VACHARD. - Parfaitement ! c'est mon homard qui ne passe pas.
CHICLAIR. - Le mien est dans mes bottes ; mais la salade d'oranges est récalcitrante. Elle se place mal.
VACHARD. - Bonne nuit ! dormez bien !...
CHICLAIR. - Et vous aussi ! heureux mortel !
VACHARD, se cogne dans les ifs. - Ah ! les épinards de mer !... Dites donc, mon cher, j'allais en faire une bonne.
CHICLAIR. - Quelle bonne ? Gertrude ?
VACHARD. - Mais non ! c'est les orangers, les ifs... j'allais entrer chez vous, mon cher ! à l'estaminet.
CHICLAIR. - Pas de bêtises, hein ? Dites donc, vous êtes un peu ému.
VACHARD. - J'ai mon plumet, je l'avoue ; mais vous êtes pochard.
CHICLAIR. - Pochon ? le petit myope qui a permuté !
VACHARD. - Ça m'est égal ! Bonsoir !...
(Ils entrent l'un chez l'autre.)
Rideau, cinq minutes d'entracte.
TROISIÈME TABLEAU.
Il fait jour. — Même décor.
SCÈNE PREMIÈRE
EUPHÉMIE, MADAME PETENVERT, sortant de chez elles.
EUPHÉMIE. - Bonjour, chère madame, avez-vous passé une bonne nuit ?
MADAME PETENVERT. - Pas trop, et vous ?
EUPHÉMIE. - Oh ! moi non plus.
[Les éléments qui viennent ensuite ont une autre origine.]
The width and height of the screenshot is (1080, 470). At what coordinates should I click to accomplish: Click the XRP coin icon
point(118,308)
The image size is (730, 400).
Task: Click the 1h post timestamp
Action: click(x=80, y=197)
Toute la nuit, il a fallu jouer de la seringue avec le capitaine, et mon garçon de café qui a décampé. Ah ! quel embarras ! pas d'eau chaude ! des lavements froids.
MADAME PETENVERT. - Moi, je ne sais pas ce que le mien a mangé ; mais je ne l'ai jamais vu si malade. Ça sent encore l'oranger chez moi, et je déteste cette odeur.
SCÈNE II
CHICLAIR, à la fenêtre de madame Petenvert. - Garçon ! mes bottes ! le Moniteur, ma pipe !
VACHARD, à la fenêtre d'Euphémie. - La bonne, un chocolat au rhum, ma pipe et l'Annuaire...
MADAME PETENVERT, à part. - Ah ! ciel ! quelle méprise !
EUPHÉMIE. - Ah ! mon Dieu ! c'était l'autre ! (Elles s'enfuient.)
VACHARD, sur la porte du café. - Qu'est-ce que vous faites chez moi ?
CHICLAIR, sur la porte de madame Petenvert. - Et vous, chez moi ?
VACHARD. - Vous avez souillé ma couche.
CHICLAIR. - Et vous avez déshonoré mes pantoufles !
VACHARD. - Je l'avoue, j'ai été malade toute la nuit. Un fleuve qui remonte vers sa source.
CHICLAIR. - Vous ne respectez rien !
VACHARD. - Vous avez mon foulard sur la tête !
CHICLAIR. - Et vous, mon bonnet de coton.
VACHARD. - Ça ne se passera pas comme ça...
CHICLAIR. - Non, morbleu ! Nous sommes militaires !... L'honneur avant tout. Au sabre !... Arrivez et au premier sang !...
SCÈNE III
VACHARD. - Où sont vos témoins ? — Je n'en ai pas !
CHICLAIR. - Ni moi non plus ! — Prenons ces dames !...
EUPHÉMIE et MADAME PETENVET, se jetant entre eux - Arrêtez ! — Écoutez-nous ! Soyez justes et généreux.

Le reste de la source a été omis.